I'll check it out. (man, now I bet South America is really pissed, he wasn't planning to start a Soros love fest.)
jim rogers doesn't use leverage. jime rogers recommended shorting fannie mae and the banks. I don't recall him saying to short the market in general. rogers doesn't margin to the hilt like ET posters. "Anyone who took his advice recently is dead broke. " can you show proof ?
thanks for the link. I just watched the lecture. On a shallow note, it is amazing how he can do it with no notes. The lecture is 44 minutes long, and the introduction takes almost exactly 22 minutes, obviously well planned out ahead of time. The one that cracked me up was, "We need to limit how much traders can be paid at banks, that way they will go back to hedge funds where they belong." The gist of it is, efficient market theory just isn't getting it. Hope your trip goes not too bad
There's a trading diary in Soros's book, Alchemy of Finance. Also, The Money Masters by John Train (might be The New Money Masters) has an interview with him on the same lines as Market Wizards. Jim Rogers is a first rate analyst, but lousy trader. His timing is crap and he has always acknowledged it. I doubt he is a billionaire, but his net worth is probably in the hundreds of millions. Soros and Jim do not like each other, they fell out years ago. Apparently Jim can be a bit of an arsehole and Soros throws people away like used tissues.

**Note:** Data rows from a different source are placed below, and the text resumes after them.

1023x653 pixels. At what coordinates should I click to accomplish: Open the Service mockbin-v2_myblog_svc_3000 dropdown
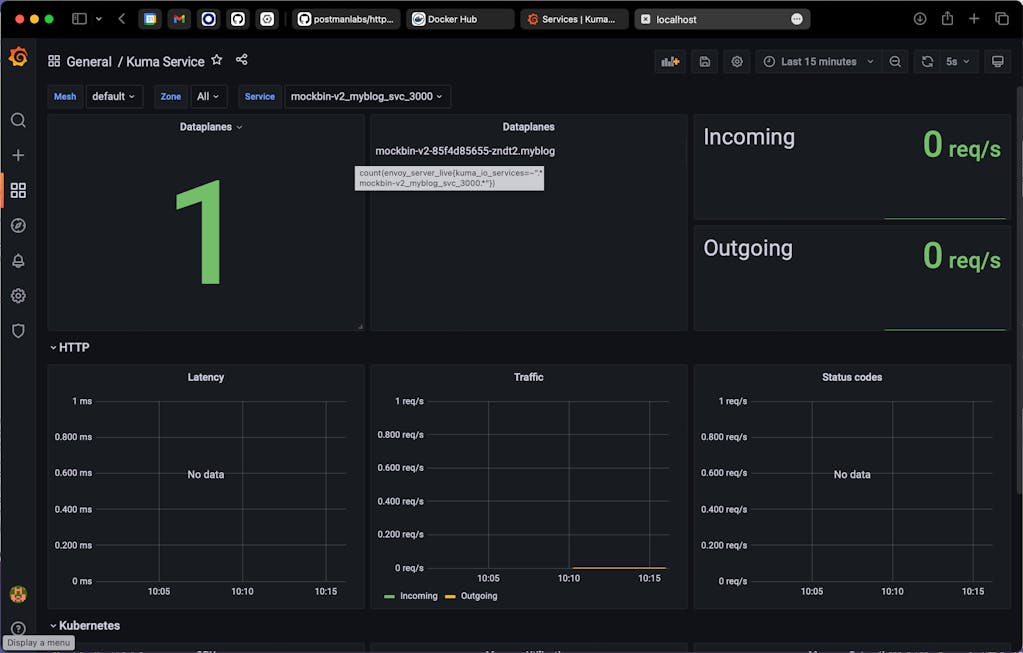pyautogui.click(x=367, y=96)
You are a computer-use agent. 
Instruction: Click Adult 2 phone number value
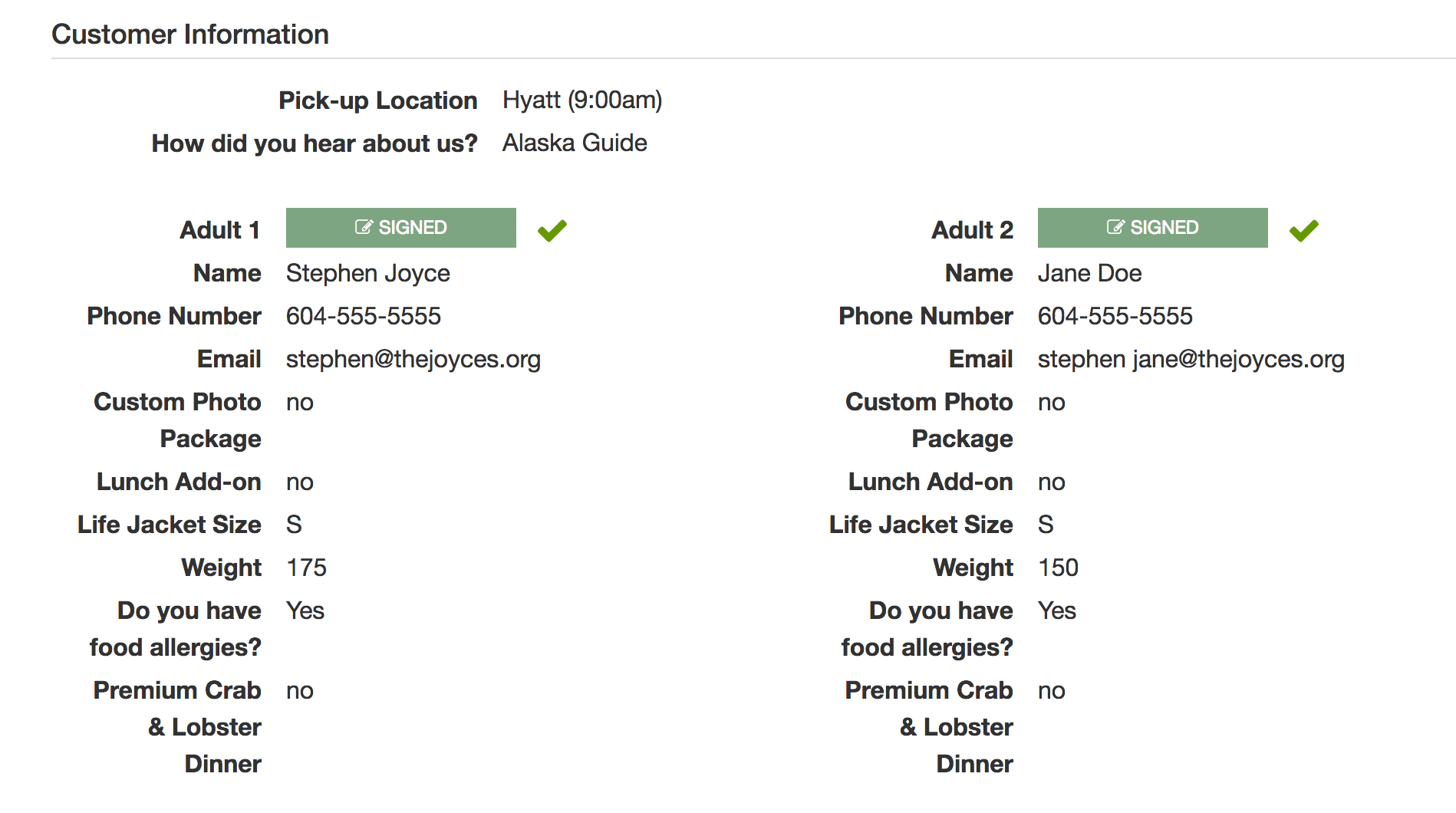coord(1115,317)
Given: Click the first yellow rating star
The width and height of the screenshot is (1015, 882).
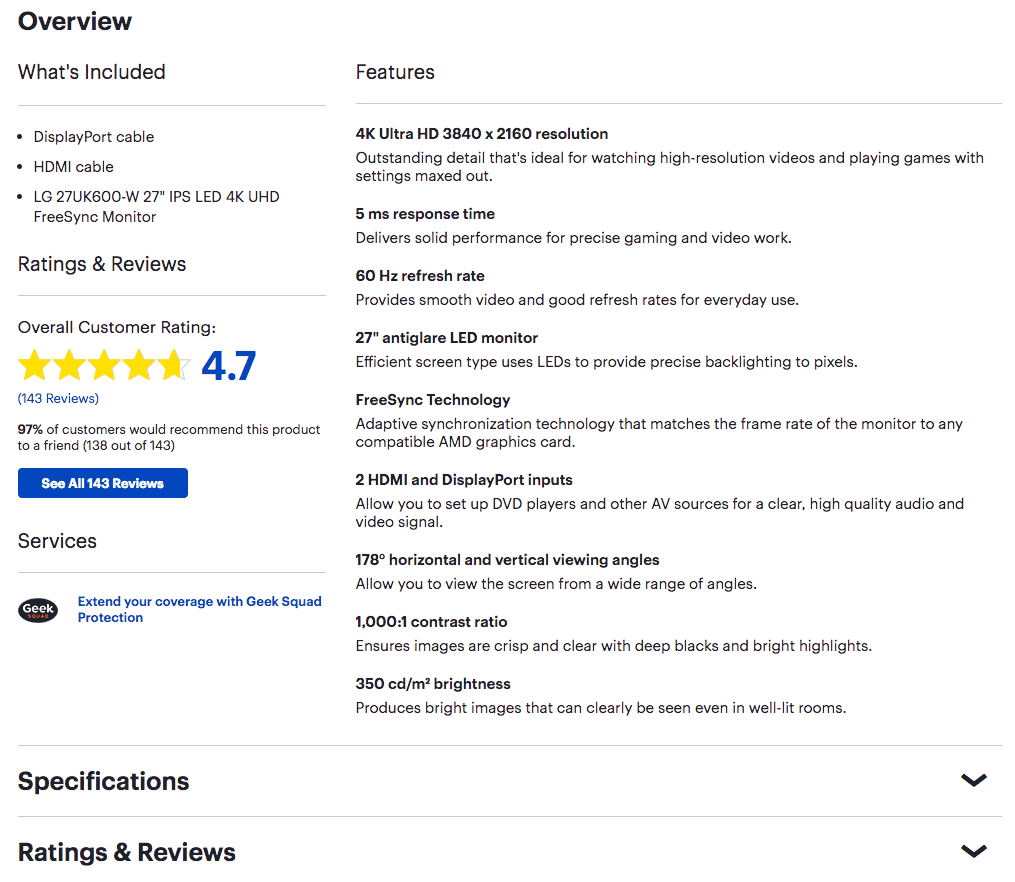Looking at the screenshot, I should pyautogui.click(x=34, y=365).
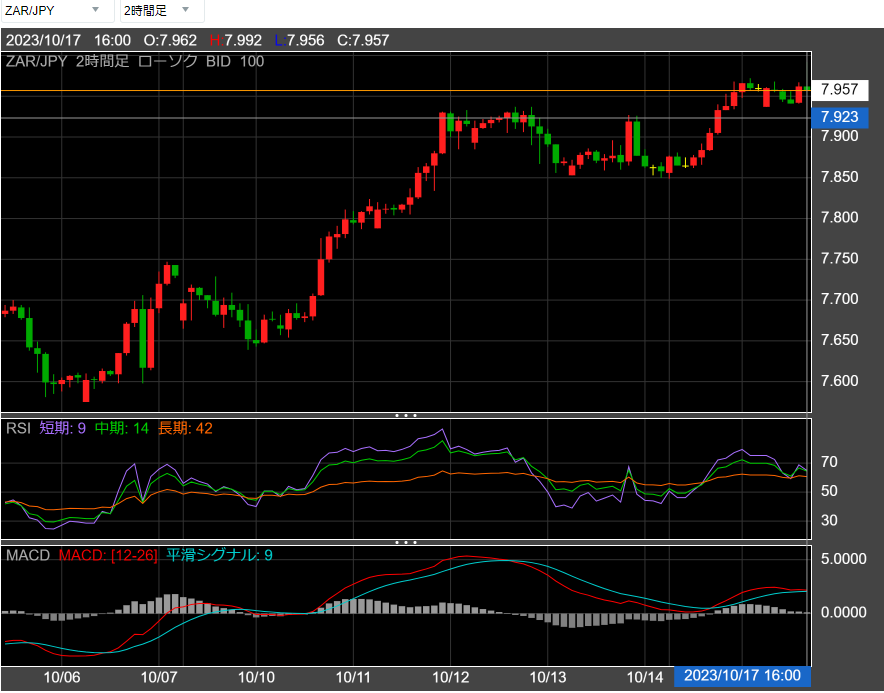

Yes it is funny. Whenever Rogers opens his mouth he says he has the worst timing in the world so don't listen to him. And then you have people on message boards ranting don't listen to him he has a terrible timing. This holiday I listened to the audio version of his book adventure capitalist and it was great. He really has an eye for seeing the bigger picture.
Can you give some examples of where he was wrong given that his outlook is usually years and often decades away?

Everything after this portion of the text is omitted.